In cancer genome studies, mutational heterogeneity across cancer types and between individual patients has contributed to a large, unwieldy, and suspect list of genes associated with the disease. But a new software program promises to weed out some of the potential artifacts in that list.
“As we got more data, we understood that our background model is inaccurate,” said senior investigator Gad Getz, director of Cancer Genome Computational Analysis at the Broad Institute of the Massachusetts Institute of Technology and Harvard and author of a new article published online this week in Nature (1).
Measuring mutation rates in 3083 tumor–normal pairs across 27 types of cancer, Getz and a multisite research team found that mutation rates can span 3 orders of magnitude, from 1 mutation in the entire exome in pediatric cancers to thousands of mutations in melanoma and lung cancers.

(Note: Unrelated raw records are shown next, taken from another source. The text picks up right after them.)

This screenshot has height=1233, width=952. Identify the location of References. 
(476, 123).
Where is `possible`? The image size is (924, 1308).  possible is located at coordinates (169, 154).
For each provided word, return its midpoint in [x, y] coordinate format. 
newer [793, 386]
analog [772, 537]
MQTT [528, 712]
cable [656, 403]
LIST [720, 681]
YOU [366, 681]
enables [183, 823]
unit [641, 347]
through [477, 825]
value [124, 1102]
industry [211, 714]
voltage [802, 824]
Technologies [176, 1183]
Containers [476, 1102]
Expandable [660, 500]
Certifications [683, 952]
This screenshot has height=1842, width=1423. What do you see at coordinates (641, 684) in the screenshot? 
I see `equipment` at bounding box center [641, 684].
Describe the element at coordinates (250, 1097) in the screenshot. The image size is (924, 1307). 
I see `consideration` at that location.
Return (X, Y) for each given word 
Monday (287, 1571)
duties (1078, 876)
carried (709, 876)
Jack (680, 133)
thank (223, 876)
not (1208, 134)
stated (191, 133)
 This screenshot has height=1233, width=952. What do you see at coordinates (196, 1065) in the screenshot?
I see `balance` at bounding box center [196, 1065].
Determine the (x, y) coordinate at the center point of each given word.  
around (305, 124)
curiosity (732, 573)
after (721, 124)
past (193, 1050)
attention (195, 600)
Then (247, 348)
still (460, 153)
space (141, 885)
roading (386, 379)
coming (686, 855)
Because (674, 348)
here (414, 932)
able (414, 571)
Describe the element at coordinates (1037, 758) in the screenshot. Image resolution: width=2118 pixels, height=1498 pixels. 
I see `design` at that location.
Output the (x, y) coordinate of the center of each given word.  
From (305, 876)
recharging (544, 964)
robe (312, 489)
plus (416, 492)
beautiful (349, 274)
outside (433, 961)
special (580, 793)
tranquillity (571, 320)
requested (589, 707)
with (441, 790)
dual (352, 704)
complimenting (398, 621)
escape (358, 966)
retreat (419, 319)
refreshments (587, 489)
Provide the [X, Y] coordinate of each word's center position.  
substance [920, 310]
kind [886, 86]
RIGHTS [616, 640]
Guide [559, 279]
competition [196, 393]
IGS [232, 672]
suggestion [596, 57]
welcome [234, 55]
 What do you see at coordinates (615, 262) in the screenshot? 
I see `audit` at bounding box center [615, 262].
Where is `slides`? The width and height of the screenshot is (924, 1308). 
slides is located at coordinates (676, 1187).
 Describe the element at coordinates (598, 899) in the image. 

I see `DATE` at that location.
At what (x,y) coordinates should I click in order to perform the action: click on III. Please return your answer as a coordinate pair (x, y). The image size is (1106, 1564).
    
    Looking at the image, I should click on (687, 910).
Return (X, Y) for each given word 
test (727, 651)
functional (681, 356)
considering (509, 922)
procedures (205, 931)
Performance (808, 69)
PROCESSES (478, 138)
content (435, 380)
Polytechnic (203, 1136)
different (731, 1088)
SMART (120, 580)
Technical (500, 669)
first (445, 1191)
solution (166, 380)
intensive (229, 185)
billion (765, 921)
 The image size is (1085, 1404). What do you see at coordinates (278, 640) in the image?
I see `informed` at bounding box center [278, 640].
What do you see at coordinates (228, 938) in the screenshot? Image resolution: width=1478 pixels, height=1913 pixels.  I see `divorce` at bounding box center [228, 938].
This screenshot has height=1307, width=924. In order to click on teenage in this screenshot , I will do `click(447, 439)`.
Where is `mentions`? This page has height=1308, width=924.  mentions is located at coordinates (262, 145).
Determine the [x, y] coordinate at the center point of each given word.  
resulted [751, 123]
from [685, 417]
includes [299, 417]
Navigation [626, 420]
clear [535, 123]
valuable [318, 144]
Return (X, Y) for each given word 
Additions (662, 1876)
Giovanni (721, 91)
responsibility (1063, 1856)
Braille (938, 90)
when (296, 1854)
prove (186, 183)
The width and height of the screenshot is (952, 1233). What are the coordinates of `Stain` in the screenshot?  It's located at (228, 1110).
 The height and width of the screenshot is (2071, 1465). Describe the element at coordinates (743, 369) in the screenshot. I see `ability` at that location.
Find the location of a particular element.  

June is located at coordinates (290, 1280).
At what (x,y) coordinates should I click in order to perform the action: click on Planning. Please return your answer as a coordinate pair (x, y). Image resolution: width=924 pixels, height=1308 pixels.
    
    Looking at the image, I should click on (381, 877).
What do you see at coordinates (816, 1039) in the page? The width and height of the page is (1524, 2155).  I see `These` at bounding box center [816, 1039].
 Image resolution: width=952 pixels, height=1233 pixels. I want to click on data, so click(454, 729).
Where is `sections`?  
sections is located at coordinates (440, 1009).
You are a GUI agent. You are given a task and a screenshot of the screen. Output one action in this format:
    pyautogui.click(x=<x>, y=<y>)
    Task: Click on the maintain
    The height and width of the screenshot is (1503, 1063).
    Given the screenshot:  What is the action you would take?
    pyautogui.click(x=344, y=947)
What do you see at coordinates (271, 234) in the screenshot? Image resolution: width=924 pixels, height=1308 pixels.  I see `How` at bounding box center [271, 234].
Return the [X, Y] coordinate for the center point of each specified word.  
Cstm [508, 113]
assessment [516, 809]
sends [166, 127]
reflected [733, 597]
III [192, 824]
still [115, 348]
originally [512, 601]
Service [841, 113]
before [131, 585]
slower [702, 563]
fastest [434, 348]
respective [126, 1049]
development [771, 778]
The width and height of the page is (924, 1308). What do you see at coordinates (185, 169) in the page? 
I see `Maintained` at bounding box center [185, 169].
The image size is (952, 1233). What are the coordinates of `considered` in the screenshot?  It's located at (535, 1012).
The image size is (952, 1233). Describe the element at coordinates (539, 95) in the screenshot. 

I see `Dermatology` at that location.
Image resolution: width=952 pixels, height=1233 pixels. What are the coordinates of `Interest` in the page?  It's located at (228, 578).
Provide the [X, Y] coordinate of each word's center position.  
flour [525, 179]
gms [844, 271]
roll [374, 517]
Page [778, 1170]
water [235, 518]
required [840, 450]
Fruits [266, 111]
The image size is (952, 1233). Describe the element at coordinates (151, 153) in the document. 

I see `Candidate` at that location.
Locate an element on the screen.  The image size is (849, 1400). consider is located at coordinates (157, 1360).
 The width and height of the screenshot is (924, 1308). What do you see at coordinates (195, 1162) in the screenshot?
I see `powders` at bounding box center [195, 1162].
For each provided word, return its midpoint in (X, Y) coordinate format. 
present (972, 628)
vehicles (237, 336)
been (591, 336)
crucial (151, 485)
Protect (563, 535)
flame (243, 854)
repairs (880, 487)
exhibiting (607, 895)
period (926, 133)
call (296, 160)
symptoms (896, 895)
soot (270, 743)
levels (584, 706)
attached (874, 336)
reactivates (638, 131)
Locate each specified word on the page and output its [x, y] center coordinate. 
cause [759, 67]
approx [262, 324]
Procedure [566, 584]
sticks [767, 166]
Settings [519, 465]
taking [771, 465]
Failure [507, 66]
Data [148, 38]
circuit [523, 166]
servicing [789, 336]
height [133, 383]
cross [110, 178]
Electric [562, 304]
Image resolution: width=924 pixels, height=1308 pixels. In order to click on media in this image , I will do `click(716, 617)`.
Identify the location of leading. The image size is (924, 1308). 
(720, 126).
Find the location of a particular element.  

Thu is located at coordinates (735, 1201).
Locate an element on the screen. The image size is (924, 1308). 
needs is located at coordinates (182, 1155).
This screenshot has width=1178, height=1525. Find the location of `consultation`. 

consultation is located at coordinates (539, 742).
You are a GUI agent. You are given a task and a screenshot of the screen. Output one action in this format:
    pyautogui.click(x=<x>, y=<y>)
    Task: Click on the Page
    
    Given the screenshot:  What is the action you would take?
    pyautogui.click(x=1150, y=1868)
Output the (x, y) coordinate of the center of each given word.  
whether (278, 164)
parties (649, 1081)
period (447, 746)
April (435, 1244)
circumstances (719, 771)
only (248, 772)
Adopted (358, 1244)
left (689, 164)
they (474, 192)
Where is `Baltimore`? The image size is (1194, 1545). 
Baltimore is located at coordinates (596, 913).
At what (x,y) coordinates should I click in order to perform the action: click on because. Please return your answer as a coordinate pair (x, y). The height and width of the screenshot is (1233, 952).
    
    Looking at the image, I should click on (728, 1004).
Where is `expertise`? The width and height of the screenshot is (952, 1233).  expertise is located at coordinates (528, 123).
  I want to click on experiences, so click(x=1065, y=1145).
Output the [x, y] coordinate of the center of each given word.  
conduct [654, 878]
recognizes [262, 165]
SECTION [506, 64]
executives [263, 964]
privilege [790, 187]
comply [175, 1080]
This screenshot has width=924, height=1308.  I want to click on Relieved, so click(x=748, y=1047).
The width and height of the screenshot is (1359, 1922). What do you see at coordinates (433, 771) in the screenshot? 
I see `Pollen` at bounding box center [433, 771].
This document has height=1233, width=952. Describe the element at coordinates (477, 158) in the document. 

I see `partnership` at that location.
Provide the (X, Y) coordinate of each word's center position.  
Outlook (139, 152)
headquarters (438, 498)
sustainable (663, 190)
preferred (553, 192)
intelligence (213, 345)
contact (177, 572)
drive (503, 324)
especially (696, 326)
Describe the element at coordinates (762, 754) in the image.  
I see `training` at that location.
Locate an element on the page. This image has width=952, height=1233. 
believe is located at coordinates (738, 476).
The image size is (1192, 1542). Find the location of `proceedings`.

For some cancers, such as acute myeloid leukemia, the variation in mutation rates varied was extreme. “The fact that mutation frequencies vary over a thousand fold range for a specific type of cancer is a dramatic illustration of how seemingly similar cancers are actually very different,” noted Douglas Fowler, an assistant professor of genome sciences at the University of Washington in Seattle, who was not involved with the study. “It's a strong argument for taking a personalized approach to cancer diagnosis and treatment.”
In addition, the researchers found sequence-context specific variability. That is, some individual nucleotides, based on which bases flank them, are more likely to be mutated. This depends on different mutational mechanisms that occur in the cell, such as spontaneous deamination of methylated CpGs. Different cancers show different characteristic base changes, the group found.
A third type of heterogeneity—genome-wide variation—was also measured from 126 tumor-normal pairs across 10 cancer types. The team found that mutational frequencies varied by more than 5-fold.
Mutational heterogeneity is strongly tied to the timing of DNA replication and also to transcriptional activity—two factors that may explain many of the suspect genes that inadvertently turn up in association studies. For reasons that are not entirely clear, late-replicating regions of the genome seem to have higher mutation rates. Meanwhile, genes that are highly expressed tend to have lower mutation rates due to transcription-coupled repair.
To account for all 3 types of variation, Getz and his colleagues created MutSigCV. Using MutSigCV to reanalyze previously published lung cancer data, the team narrowed a list of 450 suspect genes down to 11, most of which had been previously been linked to lung cancer.
The group is now reanalyzing data from their own projects and those of other research groups. “This is just beginning. As more data is accumulated, we will have more accurate models,” Getz said.
- Lawrence, M. S., P. Stojanov, P. Polak, G. V. Kryukov, K. Cibulskis, A. Sivachenko, S. L. Carter, C. Stewart, C. H. Mermel, S. A. Roberts, et al. 2013. Mutational heterogeneity in cancer and the search for new cancer-associated genes. Nature advance online publication (June).